*WRITTEN INSTRUCTION*:
Edit the rows below so that every "Select" becomes "Choose", leaving the rest unchanged. Leave the pictures out of your answer.

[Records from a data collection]

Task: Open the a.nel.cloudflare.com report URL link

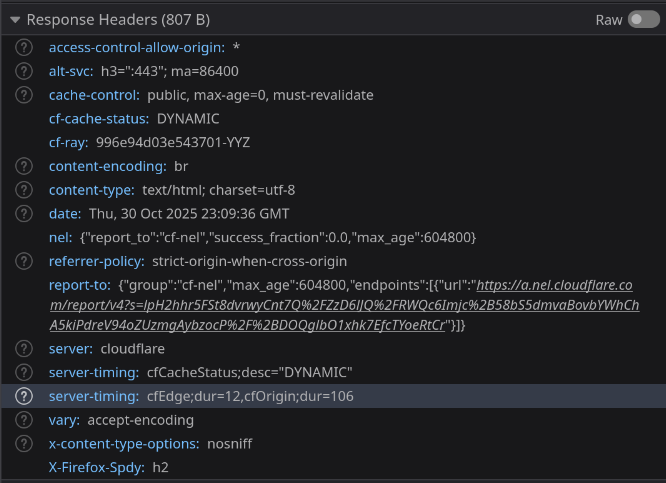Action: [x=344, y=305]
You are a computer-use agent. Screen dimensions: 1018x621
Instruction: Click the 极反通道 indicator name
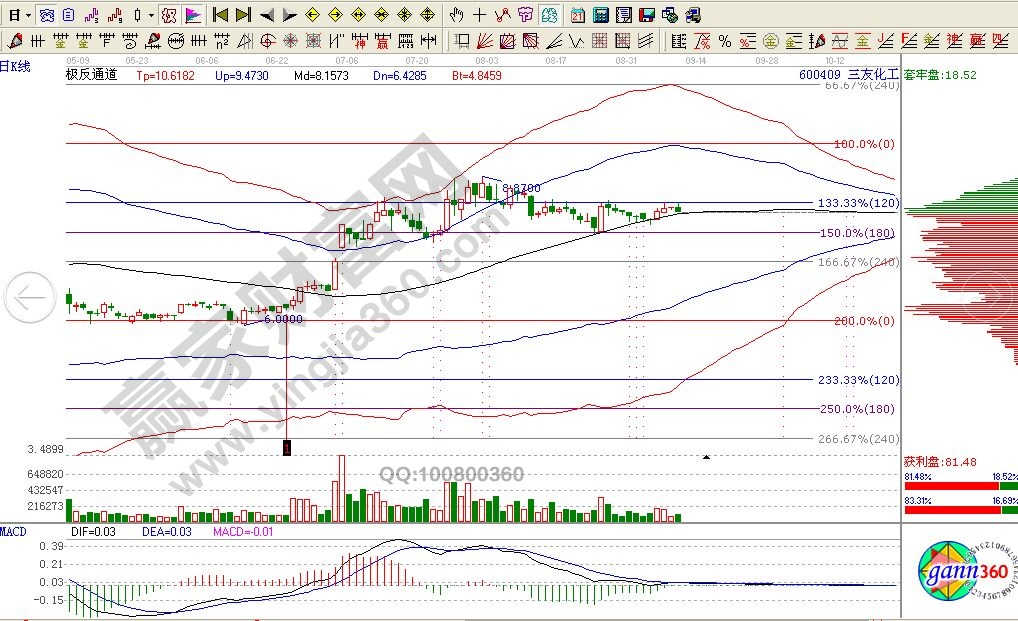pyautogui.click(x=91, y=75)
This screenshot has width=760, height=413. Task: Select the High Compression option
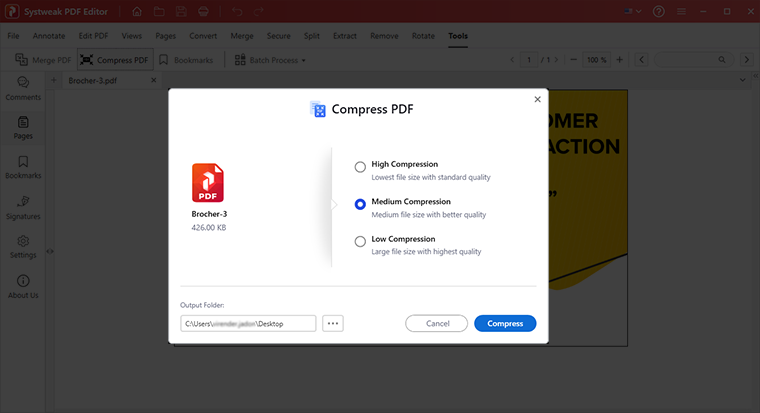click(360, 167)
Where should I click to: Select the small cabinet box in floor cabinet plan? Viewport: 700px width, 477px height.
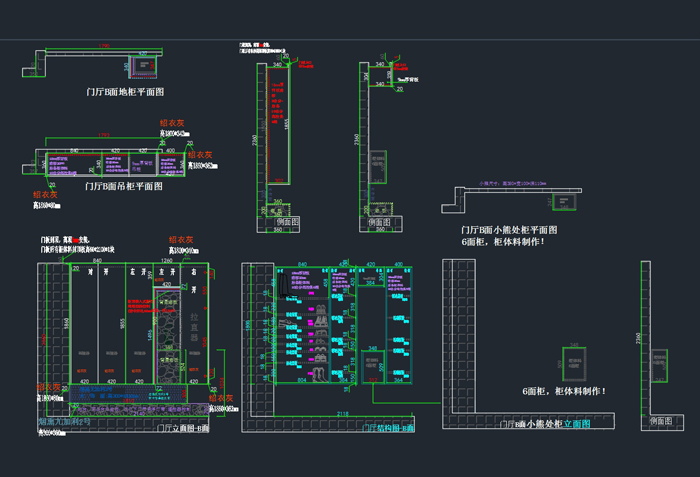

*OUTPUT FOR THIS EXERCISE*:
Task: Open the a.nel.cloudflare.com report URL link

Action: [x=344, y=305]
You are a computer-use agent. Screen dimensions: 1018x621
Instruction: Click the 极反通道 indicator name
pyautogui.click(x=91, y=75)
This screenshot has width=760, height=413. Task: Choose the High Compression option
click(360, 167)
Where should I click to: Choose the small cabinet box in floor cabinet plan? Viewport: 700px width, 477px height.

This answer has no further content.